Наверно, уеду. Буду искать на юге работу, чтобы не было вот этой вечной осени, которую за пару лет я умудрилась возненавидеть.
— Я заставлю тебя отрабатывать положенное время, — начал шантажировать Матвей и стиснул зубы так, что скулы острее прорисовались на лице.
— Без проблем… — я развела руками. Для меня это действительно не было проблемой в том плане, о котором думал Матвей. Как нибудь переживу пару недель в обществе бывшего. Вчера же его прикосновения пережила.
Матвей нахмурился и поправил галстук, который, видимо, стал врезаться в шею.
Меня это вообще никак не побеспокоило.
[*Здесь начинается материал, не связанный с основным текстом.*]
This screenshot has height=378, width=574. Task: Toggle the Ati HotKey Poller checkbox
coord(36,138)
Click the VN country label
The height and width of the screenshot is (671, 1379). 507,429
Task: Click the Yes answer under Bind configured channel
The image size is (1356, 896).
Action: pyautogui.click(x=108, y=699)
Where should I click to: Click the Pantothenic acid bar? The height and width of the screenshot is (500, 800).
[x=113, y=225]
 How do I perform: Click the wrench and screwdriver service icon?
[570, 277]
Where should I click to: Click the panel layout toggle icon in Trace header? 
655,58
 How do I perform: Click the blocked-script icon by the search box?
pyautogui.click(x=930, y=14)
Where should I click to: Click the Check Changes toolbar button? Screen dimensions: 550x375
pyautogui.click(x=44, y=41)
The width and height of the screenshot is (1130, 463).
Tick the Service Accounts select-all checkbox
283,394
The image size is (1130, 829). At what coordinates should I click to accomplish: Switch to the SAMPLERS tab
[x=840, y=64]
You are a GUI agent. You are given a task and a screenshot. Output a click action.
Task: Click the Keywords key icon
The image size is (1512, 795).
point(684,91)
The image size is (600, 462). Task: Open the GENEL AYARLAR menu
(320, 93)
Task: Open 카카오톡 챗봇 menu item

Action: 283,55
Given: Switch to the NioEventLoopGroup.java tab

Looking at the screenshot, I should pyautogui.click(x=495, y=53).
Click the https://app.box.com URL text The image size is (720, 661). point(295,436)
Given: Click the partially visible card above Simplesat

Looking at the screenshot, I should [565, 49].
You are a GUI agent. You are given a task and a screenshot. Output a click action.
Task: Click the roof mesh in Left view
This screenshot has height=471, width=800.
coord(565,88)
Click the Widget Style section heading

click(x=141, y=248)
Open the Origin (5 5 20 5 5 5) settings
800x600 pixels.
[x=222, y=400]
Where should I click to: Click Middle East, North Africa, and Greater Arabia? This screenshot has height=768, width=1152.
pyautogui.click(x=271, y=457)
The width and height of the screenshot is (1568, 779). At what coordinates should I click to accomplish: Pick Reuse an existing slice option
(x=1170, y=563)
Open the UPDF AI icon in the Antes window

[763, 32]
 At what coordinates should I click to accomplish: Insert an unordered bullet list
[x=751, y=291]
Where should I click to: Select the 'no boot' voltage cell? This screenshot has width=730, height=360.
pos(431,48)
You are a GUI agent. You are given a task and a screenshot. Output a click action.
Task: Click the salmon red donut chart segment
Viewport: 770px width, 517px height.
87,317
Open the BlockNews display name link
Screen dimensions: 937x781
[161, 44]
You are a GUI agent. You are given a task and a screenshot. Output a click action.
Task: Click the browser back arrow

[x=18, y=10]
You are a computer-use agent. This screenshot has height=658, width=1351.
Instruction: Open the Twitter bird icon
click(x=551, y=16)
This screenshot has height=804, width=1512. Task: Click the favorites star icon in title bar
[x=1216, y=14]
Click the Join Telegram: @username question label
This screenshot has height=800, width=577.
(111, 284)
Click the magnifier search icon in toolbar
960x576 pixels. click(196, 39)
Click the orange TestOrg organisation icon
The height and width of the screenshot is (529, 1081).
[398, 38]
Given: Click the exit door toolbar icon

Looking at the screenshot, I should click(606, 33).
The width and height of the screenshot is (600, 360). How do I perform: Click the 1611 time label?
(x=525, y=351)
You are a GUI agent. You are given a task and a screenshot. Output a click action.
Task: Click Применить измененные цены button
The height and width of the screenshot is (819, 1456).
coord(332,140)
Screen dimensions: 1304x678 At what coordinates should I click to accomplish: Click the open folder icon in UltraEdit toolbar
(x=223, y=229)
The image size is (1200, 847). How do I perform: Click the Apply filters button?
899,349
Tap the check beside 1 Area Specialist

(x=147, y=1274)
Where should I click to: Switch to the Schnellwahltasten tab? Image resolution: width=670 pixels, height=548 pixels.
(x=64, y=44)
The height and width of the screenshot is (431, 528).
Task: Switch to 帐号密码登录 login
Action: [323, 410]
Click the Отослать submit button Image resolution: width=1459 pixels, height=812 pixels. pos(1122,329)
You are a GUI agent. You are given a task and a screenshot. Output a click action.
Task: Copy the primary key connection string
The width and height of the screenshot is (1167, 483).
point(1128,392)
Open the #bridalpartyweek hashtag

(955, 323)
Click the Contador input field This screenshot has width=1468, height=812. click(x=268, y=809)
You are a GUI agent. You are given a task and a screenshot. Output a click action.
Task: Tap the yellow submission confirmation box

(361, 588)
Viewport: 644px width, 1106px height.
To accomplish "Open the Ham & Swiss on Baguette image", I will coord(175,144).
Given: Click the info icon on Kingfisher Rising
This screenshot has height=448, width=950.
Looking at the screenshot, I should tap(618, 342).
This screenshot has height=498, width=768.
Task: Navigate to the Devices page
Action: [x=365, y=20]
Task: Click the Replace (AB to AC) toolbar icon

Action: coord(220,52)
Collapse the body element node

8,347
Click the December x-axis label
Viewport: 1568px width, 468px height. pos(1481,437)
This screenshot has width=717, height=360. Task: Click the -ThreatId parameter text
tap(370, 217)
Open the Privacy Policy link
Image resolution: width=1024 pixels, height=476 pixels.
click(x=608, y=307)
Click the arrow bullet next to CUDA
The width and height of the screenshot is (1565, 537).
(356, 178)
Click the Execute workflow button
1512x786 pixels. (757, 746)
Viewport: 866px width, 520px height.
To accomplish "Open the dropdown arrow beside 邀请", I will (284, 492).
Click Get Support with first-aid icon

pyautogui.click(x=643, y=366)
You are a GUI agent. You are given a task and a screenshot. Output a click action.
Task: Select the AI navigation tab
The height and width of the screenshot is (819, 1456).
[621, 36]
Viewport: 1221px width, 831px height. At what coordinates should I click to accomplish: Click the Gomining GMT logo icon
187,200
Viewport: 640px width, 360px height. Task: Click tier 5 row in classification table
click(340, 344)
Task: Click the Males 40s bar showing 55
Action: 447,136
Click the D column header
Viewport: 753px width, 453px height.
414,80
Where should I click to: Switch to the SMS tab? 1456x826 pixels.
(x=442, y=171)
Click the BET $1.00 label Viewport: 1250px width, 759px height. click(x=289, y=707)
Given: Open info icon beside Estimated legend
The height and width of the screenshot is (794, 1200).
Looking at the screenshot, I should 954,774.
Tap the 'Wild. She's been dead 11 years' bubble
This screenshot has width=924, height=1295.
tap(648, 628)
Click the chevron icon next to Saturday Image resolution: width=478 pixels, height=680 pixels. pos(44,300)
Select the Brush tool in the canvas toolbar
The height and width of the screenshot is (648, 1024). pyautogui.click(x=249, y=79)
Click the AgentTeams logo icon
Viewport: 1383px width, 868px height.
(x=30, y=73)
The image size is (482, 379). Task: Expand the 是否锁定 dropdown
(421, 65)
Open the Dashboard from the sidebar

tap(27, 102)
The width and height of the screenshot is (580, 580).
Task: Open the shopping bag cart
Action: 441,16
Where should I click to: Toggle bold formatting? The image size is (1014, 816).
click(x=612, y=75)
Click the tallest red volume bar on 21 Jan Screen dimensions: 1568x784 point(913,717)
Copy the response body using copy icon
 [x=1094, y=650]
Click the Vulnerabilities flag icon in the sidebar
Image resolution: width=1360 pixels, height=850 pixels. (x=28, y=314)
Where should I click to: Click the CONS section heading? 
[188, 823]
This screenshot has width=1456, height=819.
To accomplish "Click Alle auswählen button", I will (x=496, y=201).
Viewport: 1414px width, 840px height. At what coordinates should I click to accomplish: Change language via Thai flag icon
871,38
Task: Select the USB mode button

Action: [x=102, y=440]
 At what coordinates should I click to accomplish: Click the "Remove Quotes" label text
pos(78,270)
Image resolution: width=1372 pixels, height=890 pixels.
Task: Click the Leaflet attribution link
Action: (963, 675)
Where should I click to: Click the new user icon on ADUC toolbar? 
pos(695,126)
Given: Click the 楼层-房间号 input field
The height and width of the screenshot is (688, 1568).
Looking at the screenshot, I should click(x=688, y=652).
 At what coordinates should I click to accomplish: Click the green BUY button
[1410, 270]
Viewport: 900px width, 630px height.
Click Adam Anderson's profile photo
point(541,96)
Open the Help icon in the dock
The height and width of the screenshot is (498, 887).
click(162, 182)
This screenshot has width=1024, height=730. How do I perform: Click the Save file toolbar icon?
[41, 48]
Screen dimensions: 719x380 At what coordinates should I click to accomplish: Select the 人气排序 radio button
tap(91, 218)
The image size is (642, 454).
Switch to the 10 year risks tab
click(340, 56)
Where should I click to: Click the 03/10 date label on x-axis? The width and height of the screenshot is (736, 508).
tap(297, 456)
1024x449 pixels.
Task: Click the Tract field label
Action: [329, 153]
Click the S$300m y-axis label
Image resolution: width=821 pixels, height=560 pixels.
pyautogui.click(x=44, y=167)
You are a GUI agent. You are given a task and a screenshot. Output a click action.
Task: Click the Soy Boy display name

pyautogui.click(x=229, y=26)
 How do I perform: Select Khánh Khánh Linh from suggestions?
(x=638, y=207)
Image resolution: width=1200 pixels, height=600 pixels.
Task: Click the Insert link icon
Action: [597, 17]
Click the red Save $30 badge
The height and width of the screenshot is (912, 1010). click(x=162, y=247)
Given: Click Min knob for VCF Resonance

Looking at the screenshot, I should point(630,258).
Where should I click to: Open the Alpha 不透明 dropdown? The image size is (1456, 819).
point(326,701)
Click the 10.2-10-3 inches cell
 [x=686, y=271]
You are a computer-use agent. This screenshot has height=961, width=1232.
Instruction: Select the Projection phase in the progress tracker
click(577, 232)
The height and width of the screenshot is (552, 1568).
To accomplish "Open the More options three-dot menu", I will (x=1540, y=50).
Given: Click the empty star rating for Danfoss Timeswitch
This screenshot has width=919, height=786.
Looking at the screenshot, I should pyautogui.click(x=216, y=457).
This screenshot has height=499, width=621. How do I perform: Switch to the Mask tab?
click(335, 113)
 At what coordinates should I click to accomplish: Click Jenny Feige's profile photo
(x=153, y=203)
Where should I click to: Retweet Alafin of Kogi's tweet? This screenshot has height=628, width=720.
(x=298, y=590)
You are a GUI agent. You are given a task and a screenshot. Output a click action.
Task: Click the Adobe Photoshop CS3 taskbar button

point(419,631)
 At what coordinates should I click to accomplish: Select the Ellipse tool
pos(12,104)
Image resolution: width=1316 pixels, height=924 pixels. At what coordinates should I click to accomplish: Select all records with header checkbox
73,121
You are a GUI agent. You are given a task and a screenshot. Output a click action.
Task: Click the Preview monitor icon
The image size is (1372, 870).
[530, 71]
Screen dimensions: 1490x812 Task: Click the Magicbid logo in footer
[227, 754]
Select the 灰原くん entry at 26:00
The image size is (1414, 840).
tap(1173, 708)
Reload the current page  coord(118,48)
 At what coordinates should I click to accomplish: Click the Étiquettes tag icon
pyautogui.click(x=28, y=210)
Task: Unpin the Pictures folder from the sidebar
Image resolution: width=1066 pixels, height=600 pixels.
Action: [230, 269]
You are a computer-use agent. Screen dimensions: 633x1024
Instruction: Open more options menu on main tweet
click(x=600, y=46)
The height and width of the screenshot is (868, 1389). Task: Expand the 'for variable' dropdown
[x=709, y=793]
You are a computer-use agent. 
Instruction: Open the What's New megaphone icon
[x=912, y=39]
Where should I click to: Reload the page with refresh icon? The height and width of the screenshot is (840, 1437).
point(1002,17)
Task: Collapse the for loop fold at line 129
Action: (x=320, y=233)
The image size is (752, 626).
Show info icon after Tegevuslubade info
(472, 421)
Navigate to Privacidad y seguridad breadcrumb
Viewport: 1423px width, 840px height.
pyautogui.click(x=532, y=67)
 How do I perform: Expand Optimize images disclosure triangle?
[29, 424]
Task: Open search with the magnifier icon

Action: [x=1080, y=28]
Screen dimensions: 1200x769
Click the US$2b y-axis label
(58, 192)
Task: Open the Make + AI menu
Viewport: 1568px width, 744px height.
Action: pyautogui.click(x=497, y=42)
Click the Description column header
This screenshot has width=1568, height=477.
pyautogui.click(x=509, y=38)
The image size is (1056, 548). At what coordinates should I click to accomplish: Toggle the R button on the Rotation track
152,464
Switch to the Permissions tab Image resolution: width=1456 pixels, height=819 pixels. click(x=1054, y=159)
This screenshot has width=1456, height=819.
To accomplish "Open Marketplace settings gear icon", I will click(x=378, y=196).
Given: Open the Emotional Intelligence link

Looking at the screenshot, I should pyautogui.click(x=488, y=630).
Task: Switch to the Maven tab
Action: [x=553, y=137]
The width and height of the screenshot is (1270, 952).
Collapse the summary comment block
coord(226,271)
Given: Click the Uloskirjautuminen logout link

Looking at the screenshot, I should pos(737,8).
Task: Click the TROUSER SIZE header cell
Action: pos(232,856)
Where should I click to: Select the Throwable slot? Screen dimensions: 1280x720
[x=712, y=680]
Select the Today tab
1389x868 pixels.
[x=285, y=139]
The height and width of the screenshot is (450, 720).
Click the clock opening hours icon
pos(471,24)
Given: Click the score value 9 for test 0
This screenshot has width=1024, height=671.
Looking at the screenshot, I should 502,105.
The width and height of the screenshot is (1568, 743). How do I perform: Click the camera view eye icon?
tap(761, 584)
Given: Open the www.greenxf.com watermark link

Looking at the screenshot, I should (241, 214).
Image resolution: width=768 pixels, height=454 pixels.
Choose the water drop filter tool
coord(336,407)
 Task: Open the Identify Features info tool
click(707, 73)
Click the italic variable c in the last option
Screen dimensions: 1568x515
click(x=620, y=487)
В конце концов, не надо было изменять, тогда ничего этого не произошло бы.
— Ну, я пойду, — сказала, подумав, я и развернулась к двери.
— Я тебя не отпускал… — низко, вибрирующим от раздражения голосом, протянул Матвей, а я улыбнулась сама себе.
— Мне не нужно твое дозволение… — я оглянулась на бывшего мужа, подмечая, что он из последних сил держал себя в руках. — Ты даже уволить меня не можешь. Точнее, можешь, но не хочешь. И мы это только что выяснили…
Матвей усмехнулся и сделал шаг ко мне. Приподнял подбородок, показывая свою надменность во всей красе.
— Я могу тебя уволить по статье… Сама придумай, по какой… — Матвей торжествовал. Хотя как по мне мало чести в победе над слабым, вот если бы он такое одному из своих партнёров сказал… — Так что вернись к столу, и мы с тобой обсудим условия развода.
— Нет… — медленно и злорадно протянула я, прекрасно понимая, что если стоит этот один раз повестись на шантаж, он так и будет дальше продолжаться.
Матвей изменился в лице. Как же его выбивало из колеи мое упрямство. Даже весь брак у нас с ним были вот такие затыки в отношениях, где просто мне что-то не нравилось и я упиралась всеми силами. И переубедить меня можно было, только уговорив.
Видимо, Матвей об этом забыл, потому что, когда я потянула на себя дверь конференц-зала, муж резко шагнул ко мне, перехватил под грудью одной рукой, второй провернул замок и выдохнул в волосы:
— Ты меня выслушаешь… И будем решать, как разводиться.
От хриплого, тяжёлого дыхания, которое задевало чувствительную кожу на шее, я немного поплыла, вернувшись на несколько лет назад. В одну из наших несерьёзных ссор, когда мы просто не сошлись мнениями. Даже не помню, что тогда мы не поделили, но помню вот такое же дыхание, которое проходилось по моему обнаженному телу во время того, пока Матвей прижимал меня к столу. Он дотрагивался до моей кожи кончиками пальцев, заставляя психовать от нетерпения, и только на границе неконтролируемой злости делал своей.